## [Description of the task]
Output only the stretch of the listing that starts at the line containing "Screen dimensions: 1096x730" and ends at the line containing "Select Libraries (媒體櫃) in places sidebar", reproduced exactly with both ends.

## [Task inputs]
- - - -

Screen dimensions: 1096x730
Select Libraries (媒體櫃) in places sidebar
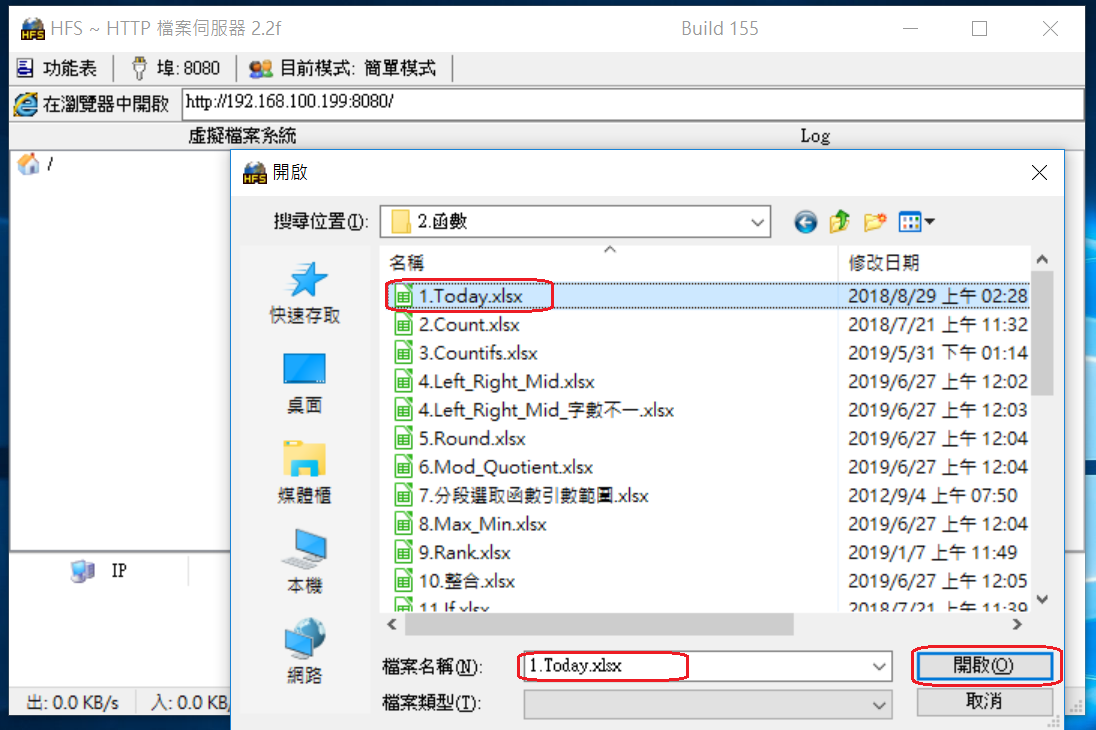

- - - -

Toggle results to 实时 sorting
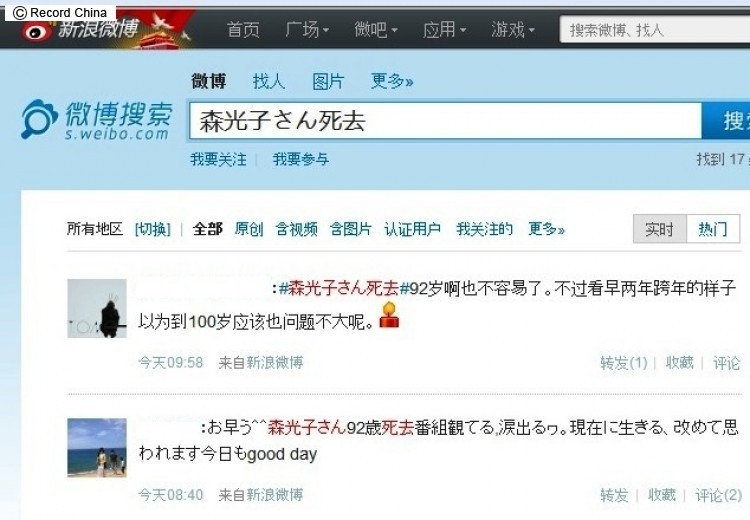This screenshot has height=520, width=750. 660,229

- - - -

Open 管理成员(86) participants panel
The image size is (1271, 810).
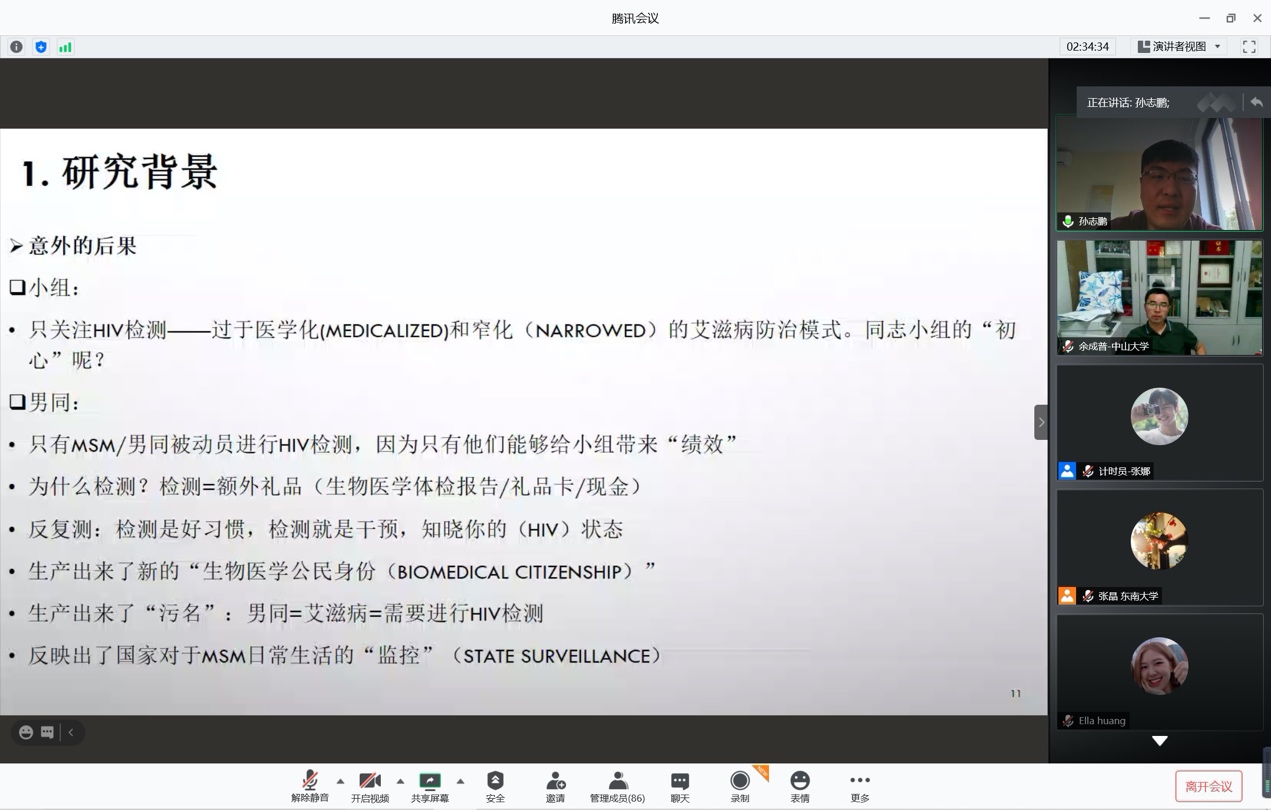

- - - -

## [Solution for this task]
Screen dimensions: 1096x730
Select Libraries (媒體櫃) in places sidebar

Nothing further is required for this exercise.